The Quest project is designed to capture and store more than 1 million metric tons of CO2 each year.
Shell says, as part of its funding arrangements, it is publicly sharing information on Quest’s design and processes to further global adoption of CCS.
Quest will capture one-third of the emissions from Shell’s Scotford Upgrader (pictured), which turns oil sands bitumen into synthetic crude that can be refined into fuel and other products. The CO2 is then transported through a 65-kilometre pipeline and injected more than two kms underground below multiple layers of impermeable rock formations.
The project uses Fluor’s 3rd Gen Modular Execution approach. Fluor designed and built the facility using 69 separate interlocking modules that were assembled at the jobsite.

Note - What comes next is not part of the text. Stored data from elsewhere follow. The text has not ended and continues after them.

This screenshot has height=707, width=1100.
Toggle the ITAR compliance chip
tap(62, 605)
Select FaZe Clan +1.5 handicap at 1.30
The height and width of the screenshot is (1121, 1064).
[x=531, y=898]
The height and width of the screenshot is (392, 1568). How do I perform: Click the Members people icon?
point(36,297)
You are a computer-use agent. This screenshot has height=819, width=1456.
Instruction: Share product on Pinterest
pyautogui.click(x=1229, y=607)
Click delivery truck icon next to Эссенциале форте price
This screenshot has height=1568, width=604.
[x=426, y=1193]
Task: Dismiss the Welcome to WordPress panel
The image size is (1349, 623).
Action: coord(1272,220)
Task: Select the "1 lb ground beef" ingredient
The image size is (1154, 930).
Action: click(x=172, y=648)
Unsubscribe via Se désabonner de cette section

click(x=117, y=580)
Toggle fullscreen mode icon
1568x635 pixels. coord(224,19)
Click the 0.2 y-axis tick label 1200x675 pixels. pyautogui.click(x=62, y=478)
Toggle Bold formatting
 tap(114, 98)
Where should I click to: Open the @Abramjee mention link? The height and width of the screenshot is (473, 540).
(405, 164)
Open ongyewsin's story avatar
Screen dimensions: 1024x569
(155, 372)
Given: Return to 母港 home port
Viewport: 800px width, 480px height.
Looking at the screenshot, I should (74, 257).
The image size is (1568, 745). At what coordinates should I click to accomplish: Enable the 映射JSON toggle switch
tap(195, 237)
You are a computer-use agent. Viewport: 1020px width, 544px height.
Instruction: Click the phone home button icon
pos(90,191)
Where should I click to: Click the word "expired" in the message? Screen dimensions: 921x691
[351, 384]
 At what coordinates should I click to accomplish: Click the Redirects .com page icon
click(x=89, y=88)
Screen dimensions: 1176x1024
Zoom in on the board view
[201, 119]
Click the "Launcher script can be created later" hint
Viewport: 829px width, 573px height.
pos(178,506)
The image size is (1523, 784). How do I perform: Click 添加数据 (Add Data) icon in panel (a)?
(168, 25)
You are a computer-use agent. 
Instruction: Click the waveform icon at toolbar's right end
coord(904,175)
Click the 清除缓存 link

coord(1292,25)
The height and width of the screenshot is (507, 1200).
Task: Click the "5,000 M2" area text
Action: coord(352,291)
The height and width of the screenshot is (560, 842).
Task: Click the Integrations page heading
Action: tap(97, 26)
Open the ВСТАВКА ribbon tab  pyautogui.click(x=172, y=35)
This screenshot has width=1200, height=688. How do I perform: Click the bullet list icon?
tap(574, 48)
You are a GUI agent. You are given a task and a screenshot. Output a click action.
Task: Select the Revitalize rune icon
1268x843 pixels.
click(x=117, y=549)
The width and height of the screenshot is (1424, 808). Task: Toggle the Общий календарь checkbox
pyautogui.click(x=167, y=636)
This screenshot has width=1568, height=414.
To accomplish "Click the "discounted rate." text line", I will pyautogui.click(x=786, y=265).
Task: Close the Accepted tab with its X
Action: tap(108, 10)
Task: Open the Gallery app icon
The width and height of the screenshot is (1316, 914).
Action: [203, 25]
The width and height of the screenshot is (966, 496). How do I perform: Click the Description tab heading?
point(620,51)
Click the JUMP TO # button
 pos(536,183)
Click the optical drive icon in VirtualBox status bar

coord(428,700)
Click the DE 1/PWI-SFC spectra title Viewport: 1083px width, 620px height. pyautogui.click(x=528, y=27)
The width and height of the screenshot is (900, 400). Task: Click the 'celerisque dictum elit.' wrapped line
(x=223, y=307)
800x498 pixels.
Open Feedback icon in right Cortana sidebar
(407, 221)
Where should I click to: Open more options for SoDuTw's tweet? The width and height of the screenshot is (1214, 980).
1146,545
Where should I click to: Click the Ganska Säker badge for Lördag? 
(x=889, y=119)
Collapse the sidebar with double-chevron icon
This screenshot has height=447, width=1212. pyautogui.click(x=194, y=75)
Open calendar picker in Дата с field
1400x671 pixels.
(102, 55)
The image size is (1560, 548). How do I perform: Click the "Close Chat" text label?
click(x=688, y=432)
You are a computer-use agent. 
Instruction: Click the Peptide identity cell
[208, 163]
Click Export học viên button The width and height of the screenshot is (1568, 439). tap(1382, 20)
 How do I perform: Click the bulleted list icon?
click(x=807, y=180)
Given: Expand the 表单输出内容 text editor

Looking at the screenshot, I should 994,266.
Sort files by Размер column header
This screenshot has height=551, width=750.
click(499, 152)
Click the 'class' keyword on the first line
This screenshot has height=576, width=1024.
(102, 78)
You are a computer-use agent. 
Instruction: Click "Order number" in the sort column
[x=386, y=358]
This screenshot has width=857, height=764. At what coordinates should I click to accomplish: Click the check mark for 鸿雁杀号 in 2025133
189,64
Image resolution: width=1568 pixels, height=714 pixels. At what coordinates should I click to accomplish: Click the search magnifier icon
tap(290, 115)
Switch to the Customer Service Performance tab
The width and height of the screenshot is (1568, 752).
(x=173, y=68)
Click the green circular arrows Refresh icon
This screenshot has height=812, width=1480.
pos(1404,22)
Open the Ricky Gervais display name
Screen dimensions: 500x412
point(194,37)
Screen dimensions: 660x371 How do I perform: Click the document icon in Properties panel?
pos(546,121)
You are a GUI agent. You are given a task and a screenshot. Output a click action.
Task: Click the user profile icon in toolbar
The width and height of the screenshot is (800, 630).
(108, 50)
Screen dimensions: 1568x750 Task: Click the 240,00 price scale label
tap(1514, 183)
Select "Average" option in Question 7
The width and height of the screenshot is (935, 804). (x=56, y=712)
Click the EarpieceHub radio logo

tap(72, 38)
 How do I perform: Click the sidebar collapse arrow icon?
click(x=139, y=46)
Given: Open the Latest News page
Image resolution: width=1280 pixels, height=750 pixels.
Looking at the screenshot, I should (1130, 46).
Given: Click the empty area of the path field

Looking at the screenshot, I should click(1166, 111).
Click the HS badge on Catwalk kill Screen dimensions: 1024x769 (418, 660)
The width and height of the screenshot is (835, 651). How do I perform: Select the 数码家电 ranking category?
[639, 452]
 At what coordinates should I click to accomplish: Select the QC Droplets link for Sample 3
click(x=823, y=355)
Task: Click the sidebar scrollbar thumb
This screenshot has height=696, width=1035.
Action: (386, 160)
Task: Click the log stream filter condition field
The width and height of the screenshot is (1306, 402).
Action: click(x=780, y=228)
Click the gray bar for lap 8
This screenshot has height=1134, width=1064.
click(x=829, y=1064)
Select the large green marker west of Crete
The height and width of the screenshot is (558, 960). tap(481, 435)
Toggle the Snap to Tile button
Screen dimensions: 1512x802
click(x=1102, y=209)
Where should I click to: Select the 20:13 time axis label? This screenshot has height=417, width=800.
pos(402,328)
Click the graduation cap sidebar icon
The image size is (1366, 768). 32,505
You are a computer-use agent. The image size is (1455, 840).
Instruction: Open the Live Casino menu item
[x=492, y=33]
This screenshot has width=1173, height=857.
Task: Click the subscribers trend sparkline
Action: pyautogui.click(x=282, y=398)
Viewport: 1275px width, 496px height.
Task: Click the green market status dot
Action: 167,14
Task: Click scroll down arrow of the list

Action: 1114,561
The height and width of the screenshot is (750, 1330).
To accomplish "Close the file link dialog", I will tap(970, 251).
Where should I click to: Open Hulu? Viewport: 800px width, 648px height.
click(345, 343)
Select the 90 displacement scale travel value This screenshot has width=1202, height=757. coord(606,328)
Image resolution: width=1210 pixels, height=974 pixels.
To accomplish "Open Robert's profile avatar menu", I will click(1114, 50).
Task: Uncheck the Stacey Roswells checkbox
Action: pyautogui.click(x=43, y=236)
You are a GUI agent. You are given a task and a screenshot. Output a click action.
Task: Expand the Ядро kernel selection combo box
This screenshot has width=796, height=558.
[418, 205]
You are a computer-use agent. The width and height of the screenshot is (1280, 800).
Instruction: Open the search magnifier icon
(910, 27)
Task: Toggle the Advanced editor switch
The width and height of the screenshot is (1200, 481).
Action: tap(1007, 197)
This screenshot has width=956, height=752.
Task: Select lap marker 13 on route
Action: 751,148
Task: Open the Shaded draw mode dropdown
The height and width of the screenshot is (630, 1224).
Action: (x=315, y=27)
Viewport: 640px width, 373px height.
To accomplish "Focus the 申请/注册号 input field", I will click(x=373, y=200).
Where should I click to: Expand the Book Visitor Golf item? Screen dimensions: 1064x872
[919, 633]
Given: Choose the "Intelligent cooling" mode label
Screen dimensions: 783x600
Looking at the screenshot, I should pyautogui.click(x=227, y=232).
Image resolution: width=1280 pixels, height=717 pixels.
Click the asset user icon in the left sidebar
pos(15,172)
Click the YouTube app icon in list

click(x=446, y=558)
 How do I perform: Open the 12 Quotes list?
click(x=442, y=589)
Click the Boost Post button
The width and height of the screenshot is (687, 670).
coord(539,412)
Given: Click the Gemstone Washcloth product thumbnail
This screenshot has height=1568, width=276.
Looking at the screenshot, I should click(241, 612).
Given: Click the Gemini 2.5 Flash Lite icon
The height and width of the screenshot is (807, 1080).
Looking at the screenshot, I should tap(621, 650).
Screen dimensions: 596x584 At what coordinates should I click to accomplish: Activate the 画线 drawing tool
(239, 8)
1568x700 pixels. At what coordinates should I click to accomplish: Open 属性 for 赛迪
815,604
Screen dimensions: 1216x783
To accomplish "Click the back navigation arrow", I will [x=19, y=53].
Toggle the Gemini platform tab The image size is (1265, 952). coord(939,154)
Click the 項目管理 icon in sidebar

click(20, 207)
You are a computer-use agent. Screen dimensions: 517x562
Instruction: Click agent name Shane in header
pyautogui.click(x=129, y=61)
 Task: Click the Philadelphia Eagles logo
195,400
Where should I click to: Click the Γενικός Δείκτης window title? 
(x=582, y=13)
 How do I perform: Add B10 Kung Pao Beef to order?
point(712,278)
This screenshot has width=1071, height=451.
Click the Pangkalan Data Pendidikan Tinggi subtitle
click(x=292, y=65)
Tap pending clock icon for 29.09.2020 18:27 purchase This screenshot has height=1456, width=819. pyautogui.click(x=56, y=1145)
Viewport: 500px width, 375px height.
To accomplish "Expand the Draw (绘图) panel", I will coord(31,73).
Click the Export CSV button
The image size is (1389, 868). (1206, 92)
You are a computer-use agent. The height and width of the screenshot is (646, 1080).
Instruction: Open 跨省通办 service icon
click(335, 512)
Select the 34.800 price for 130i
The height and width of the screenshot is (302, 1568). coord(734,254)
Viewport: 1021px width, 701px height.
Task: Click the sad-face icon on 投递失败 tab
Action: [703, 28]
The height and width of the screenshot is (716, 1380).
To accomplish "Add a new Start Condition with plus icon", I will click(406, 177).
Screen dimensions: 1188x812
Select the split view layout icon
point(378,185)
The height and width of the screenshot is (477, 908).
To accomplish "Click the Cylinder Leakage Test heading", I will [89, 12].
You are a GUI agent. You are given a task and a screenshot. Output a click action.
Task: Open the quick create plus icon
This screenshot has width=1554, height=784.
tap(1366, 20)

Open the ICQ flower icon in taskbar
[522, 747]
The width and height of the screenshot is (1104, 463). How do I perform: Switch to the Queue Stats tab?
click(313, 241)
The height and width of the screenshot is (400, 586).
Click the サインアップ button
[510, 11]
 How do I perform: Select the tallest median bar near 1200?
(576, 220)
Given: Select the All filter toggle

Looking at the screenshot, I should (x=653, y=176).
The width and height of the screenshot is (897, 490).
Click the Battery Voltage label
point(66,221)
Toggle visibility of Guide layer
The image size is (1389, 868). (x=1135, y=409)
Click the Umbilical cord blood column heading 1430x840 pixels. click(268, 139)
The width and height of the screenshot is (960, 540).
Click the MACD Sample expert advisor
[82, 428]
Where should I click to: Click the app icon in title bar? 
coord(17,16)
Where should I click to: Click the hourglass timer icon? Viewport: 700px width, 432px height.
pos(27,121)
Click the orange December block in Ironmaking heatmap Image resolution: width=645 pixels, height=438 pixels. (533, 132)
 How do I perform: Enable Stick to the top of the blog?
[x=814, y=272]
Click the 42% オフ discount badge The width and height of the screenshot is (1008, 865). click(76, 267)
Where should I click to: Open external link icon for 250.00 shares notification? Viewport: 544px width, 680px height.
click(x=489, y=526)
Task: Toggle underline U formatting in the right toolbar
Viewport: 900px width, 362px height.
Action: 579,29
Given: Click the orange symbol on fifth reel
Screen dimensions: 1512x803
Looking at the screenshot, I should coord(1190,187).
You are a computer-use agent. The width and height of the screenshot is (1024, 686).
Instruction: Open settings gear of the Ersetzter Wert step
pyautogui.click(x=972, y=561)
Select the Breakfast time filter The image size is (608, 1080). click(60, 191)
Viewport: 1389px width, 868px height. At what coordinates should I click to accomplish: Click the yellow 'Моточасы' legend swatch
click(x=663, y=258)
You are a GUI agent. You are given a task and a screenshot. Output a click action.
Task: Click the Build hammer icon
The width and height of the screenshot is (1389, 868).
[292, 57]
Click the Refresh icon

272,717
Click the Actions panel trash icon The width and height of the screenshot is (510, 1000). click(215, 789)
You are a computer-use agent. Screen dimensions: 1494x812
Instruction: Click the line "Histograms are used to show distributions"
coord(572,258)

The company says its modular design approach, which compresses the space requirements of a typical plant, reduced material quantities and the construction labor hours required in the field. Fluor says the approach also delivered capital efficiencies to the project and shortened the time to completion following delivery of the final module.
Quest is now operating at commercial scale after successful testing earlier this year, during which it captured and stored more than 200,000 tonnes of CO2.
Quest was built on behalf of the Athabasca Oil Sands Project joint-venture owners Shell Canada Energy (60 per cent), Chevron Canada Limited (20 per cent) and Marathon Oil Canada Corporation (20 per cent), and was made possible through strong support from the governments of Alberta and Canada, which provided C$865 million ($652 million) in funding.